His head drummed on. The Walther was next to him on the ground.

"Welcome back, Mister Bond."

That voice. It was Big, standing on dark soil and leaning on a thick wooden cane, almost invisible in the night but for the white skull that painted his face. In his other hand he had Buffy's lantern, now unlit. To Big's left Bond saw Felix looking as deathly as before, to his right was Buffy's sister and one of his henchmen. He realised then that the drumming was not in his head at all as there were two more men in full voodoo garb hammering feverishly at a pair of bamboo drums, their grass skirts dancing as their dark bodies writhed.

He looked about and found he was at the cliff edge again not far from the castle, his back facing the long fall.

Why had they left him his gun? He reached for it and weighed it in his hand. Still loaded.

The drums fell silent.

"Oh, thank God," the girl beside him muttered. "I hate jungle music."

Bond gave her a sideways look. She was becoming a nuisance.

"I did not have to wait long for your return," declared Big. "Though, destroying my castle was perfectly rude. Now I may choose to administer death by dragon." He held the lantern up. "It seems this device will allow me to control the beast."

Bond's heart sank.

Big read the words that ran along the stem and aimed the device to the sky. "Pareo Luminarium!" The torch ignited and bathed the area in whiteness.

Bond put out his hands to save his eyes and squinted through the glow.

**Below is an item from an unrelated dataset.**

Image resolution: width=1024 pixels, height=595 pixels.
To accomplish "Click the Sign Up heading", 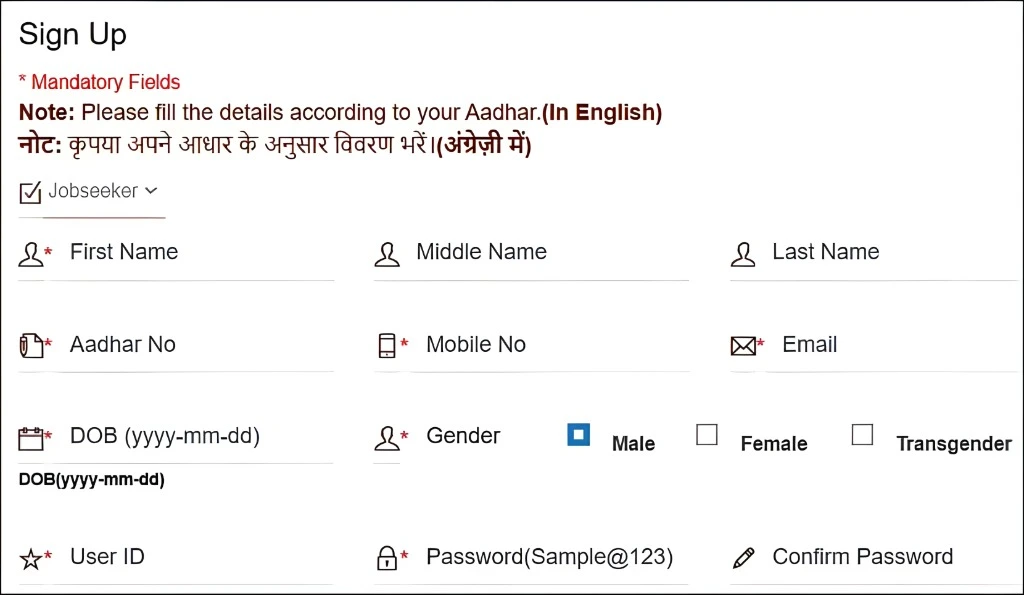I will coord(72,34).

Soon he saw the dark shape in the distance as it grew to block out the stars. The dragon was coming, all wings, claws and fire…

It swooped in over Big's head with a roar and landed like a bomb before him.

Big spoke his command; "Kill them!"

The beast drew in its breath and prepared to toast Bond and his inanimate sidekick. And then he remembered, and hoped to God what he was about to do wasn't as pointless as his mind said it should be…

"Somnus Iterum Bestia!"

The torch went dead and the huge horned dragon collapsed in a heap.

Bond watched its heavy chest heaving slowly as it slept now in front of him. It had worked. By God, magic was real! With renewed confidence, he stood and signalled the girl to follow. "The word is given," he whispered and moved out from behind the sleeping giant.

Big tossed the lantern away. "So be it! To the original plan!" He gave the signal and his three henchmen moved into formation.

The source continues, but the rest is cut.